Fakhri relativise : « Si moi, chef d’entreprise, très bien rémunéré, je suis impacté par inflation, alors que dire de la majorité des tunisiens qui vivent avec des salaires 10 fois inférieurs au mien ! Comment font-ils pour s’en sortir ? Je réalise ça. Cela m’attriste».

 Les 4 choses que je n’arrive pas à comprendre en Tunisie 

Fakhri exprime son incompréhension et nous expose ses 4 préoccupations ‘‘existentielles’’.

  1. Pourquoi les rues sont si… sales ?

Fakhri nous dit à ce sujet : « Chaque fois que je reçois des étrangers à Tunis, ils me reposent tous la même question : Pourquoi les rues sont sales ? Pourtant, il suffit d’installer les poubelles partout et de faire le ramassage ! ».

  1. Il n’y a aucune grande place publique ni des espaces piétons

Fakhri raconte : « On n’a pas où marcher à pied à Tunis. Les trottoirs sont quasi inexistants. S’ils existent, ils sont occupés par les arbres, par les panneaux d’affichage ou carrément par les voitures garées sans aucune impunité ».

  1. Le summum de la bureaucratie tunisienne : la signature légalisée et la copie conforme !

Fakhri s’insurge avec ironie : « Tous les ministres en parlent, mais personne n’ose bannir cette fichue signature légalisée et sa cousine la copie conforme ! Cela ‘‘tague’’ les tunisiens comme de potentiels tricheurs ».

  1. Problème de paiement en devise

Fakhri s’interroge : « Il n’y a toujours pas de Paypal. Vous rendez-vous compte ! En 2022, on ne peut toujours pas payer en devises en toute liberté ! En plus, les commissions des banques sont très élevées ».

Fakhri répond à la question : Comptez-vous repartir en Europe un jour ?

Fakhri nous répond : « Je suis conscient de la chance de vivre à Tunis avec cette qualité de vie. En France, on a habité dans un petit appartement à Paris. On travaillait ‘’non stop’’ tous les deux à longueur de journée. On n’avait pas le temps pour nos filles. On ne les voyait presque pas.  C’est l’état français qui s’occupait de nos filles plus que nous. J’ai vite compris que mes filles seront façonnées à la française et quelles ne seront pas élevées dans la culture tunisienne ».

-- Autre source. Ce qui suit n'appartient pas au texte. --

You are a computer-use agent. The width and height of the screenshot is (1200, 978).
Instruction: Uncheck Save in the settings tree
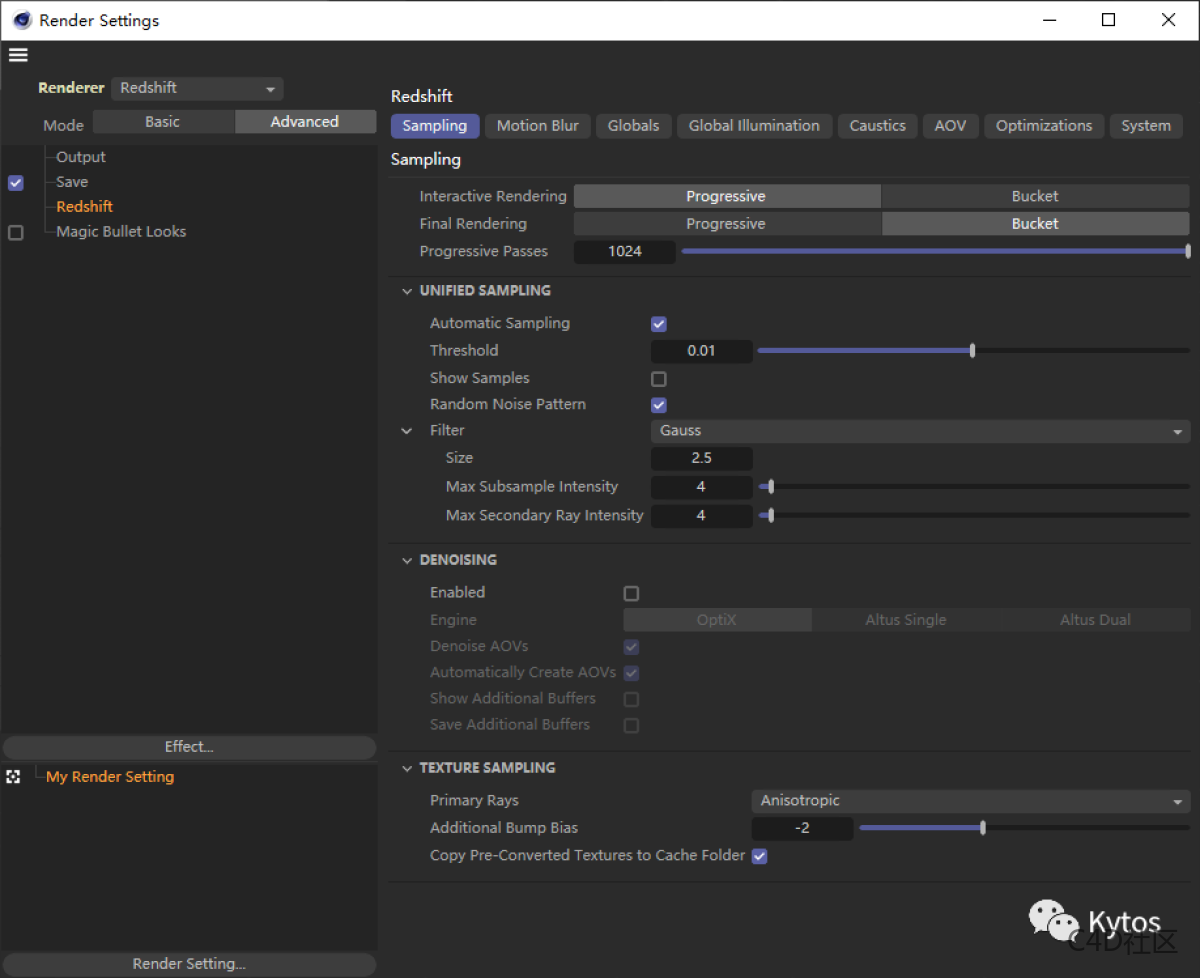15,182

Fakhri continue : « Ici, à Tunis, mes filles sont épanouies, elles sont très bien entourées. Elles fréquentent plusieurs clubs et font des activités comme la danse classique et l’équitation. D’ailleurs, j’ai très peur d’être en retard à la séance de danse classique : la prof russe est très sévère et exige la ponctualité. Je préfère que ma fille soit à l’heure et être en retard à mes réunions professionnelles », plaisante Fakhri.

Je ne pourrais jamais avoir cette vie en Europe avec le même salaire…

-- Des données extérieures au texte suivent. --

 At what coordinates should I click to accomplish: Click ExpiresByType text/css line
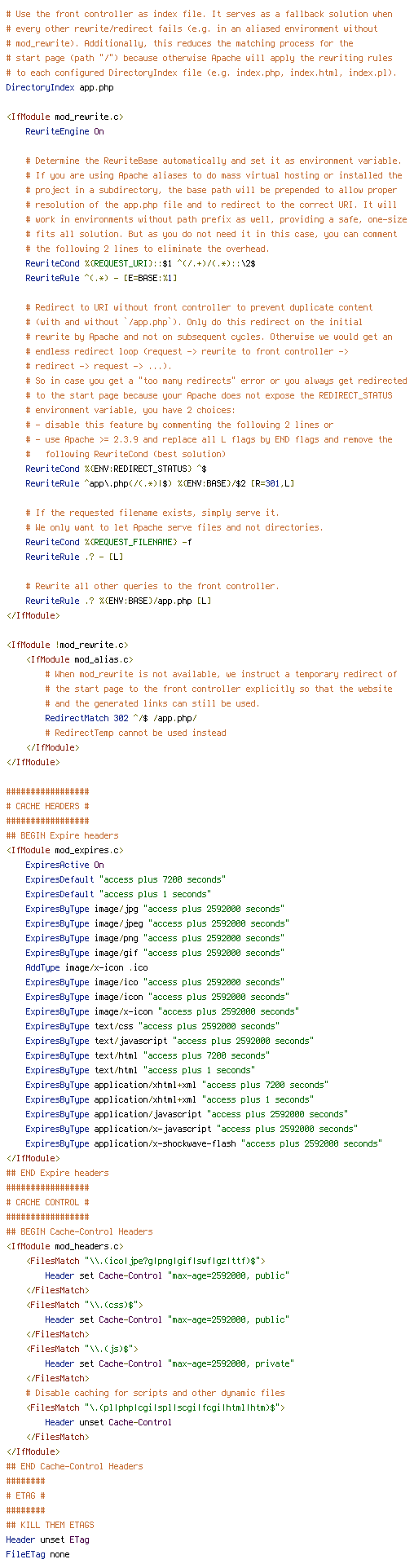[152, 1026]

Avant de finir, Fakhri tient à préciser : « L’excellence des clubs pour mes enfants, la vie au bord de la mer, la proximité et l’accessibilité de services et des commerces… tout ça rend notre vie à Tunis incomparable par rapport à la vie qu’on peut s’offrir en Europe avec le même salaire. On s’estime malgré tout très chanceux de vivre à Tunis ».